Thomaeus was born in Venice, Italy on February 1, 1456, to an Albanian or Greek family from Epirus or Albania. While in Florence, he studied Greek philosophy and literature under the tutelage of Demetrios Chalcondyles. In 1497, the University of Padua appointed Thomaeus as its first official lecturer on the Greek text of Aristotle. In 1504, he was elected to succeed Giorgio Valla as chair of Greek in Venice, but because Thomaeus failed to take the post seriously, he was succeeded in 1512 by Marcus Musurus. In 1524, Thomaeus published a collection of philosophical dialogues in Latin, the first of which was titled Trophonius, sive, De divinatione. He was admired by scholars such as Desiderius Erasmus for his philological capabilities.

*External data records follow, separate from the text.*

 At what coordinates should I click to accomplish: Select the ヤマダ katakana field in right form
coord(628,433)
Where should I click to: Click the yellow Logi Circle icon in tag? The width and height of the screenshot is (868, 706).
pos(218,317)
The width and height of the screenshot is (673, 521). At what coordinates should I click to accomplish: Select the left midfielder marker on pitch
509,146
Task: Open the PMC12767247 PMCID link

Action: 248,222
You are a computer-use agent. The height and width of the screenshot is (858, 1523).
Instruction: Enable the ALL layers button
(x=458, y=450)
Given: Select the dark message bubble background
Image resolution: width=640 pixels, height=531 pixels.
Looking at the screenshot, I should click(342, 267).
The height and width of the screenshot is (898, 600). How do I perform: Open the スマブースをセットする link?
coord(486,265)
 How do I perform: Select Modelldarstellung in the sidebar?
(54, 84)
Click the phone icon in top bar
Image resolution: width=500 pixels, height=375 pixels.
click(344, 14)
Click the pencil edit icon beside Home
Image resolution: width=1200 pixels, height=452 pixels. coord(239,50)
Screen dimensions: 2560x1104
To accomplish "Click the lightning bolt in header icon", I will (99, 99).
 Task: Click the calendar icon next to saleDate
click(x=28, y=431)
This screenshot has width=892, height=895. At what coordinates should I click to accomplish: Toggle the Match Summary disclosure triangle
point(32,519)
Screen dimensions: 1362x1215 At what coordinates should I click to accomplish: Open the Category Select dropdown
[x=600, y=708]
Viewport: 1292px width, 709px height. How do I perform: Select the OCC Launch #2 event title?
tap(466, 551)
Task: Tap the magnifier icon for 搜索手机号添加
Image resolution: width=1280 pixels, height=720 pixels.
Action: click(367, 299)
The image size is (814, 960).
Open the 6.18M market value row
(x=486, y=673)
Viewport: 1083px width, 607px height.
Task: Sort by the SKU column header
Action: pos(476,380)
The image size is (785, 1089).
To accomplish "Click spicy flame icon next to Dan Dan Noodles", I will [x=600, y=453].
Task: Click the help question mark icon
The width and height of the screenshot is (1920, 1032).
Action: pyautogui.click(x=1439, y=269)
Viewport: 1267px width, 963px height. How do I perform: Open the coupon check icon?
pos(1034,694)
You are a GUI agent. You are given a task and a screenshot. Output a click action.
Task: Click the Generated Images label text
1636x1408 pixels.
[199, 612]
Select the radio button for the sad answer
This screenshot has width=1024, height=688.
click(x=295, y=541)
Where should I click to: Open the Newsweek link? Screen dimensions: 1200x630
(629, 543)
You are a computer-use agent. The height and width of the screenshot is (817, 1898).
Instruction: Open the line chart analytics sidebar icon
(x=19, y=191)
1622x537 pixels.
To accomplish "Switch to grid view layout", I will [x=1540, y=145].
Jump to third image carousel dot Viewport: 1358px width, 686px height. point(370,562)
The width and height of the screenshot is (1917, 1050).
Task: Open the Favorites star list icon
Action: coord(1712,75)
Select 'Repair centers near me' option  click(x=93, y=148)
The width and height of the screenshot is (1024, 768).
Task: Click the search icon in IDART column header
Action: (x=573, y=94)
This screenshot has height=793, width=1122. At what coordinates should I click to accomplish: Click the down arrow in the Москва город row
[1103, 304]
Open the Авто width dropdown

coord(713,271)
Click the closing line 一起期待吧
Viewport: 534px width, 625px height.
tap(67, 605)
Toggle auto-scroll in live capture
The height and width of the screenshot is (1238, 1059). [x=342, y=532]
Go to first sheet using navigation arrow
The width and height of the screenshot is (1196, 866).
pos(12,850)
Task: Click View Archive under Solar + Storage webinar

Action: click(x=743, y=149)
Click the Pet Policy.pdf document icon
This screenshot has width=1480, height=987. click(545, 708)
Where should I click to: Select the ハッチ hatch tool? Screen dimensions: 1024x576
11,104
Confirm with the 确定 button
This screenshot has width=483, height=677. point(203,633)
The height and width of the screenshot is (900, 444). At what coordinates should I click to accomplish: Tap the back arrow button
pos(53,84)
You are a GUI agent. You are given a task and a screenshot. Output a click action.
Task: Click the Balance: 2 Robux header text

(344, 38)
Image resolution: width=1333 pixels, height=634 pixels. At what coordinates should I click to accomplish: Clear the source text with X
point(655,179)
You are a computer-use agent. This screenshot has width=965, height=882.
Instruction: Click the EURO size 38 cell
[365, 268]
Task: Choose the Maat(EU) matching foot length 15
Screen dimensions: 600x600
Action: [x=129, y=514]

When the University of Padua was reopened after the wars of the League of Cambrai, Thomaeus taught at the university until his death on March 28, 1531.

==Works==
- Aristotelis Parva quae vocant Naturalia, Bernardino Vitali, Venice 1523.
- Trophonius, sive, De divinatione, 1524.
- Bembo sive de immortalitate animae, 1524.
- Opuscula. Ex Venetiis, Bernardino Vitali, Venice 1525.
- Conversio in Latinum atque explanatio primi libri Aristotelis de partibus animalium… nunc primum ex authoris archetypo in lucem aeditus. G. Farri, Venice 1540.